The 7th federal electoral district of Guanajuato (Distrito electoral federal 07 de Guanajuato) is one of the 300 electoral districts into which Mexico is divided for elections to the federal Chamber of Deputies and one of 15 such districts in the state of Guanajuato.

It elects one deputy to the lower house of Congress for each three-year legislative session by means of the first-past-the-post system. Votes cast in the district also count towards the calculation of proportional representation ("plurinominal") deputies elected from the second region.
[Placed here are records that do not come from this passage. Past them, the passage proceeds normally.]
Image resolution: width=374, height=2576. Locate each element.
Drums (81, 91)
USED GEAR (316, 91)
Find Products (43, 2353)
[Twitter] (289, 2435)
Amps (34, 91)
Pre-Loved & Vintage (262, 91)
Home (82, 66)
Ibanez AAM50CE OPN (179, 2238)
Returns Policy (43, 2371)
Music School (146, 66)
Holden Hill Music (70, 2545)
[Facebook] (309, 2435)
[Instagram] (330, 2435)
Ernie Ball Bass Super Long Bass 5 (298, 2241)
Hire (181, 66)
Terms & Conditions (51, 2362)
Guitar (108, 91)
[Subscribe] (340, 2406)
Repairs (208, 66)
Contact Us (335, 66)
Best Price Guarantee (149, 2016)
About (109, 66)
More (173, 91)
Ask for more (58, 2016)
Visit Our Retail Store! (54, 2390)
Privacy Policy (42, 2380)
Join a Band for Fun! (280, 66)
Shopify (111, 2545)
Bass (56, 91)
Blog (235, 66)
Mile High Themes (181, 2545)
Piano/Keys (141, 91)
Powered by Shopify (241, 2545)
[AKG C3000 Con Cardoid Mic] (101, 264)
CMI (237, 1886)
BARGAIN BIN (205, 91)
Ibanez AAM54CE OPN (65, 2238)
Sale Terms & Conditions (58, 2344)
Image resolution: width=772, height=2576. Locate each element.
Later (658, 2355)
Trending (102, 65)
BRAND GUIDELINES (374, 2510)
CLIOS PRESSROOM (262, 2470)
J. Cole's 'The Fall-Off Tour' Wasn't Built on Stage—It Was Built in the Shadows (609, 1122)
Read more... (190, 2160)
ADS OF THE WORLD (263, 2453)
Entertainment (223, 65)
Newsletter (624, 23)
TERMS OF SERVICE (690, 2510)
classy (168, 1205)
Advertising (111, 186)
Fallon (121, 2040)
The current member for the district, elected in the 2024 general election, is Diana Estefanía Gutiérrez Valtierra of the National Action Party (PAN).

==District territory==
Under the 2023 districting plan adopted by the National Electoral Institute (INE), which is to be used for the 2024, 2027 and 2030 federal elections,
the 7th district is on Guanajuato's western border with Jalisco
and comprises 197 electoral precincts (secciones electorales) across five of the state's 46 municipalities:
- Manuel Doblado, Cuerámaro, Purísima del Rincón, Romita and San Francisco del Rincón

The head town (cabecera distrital), where results from individual polling stations are gathered together and tallied, is the city of San Francisco del Rincón. The district reported a population of 352,989 in the 2020 census.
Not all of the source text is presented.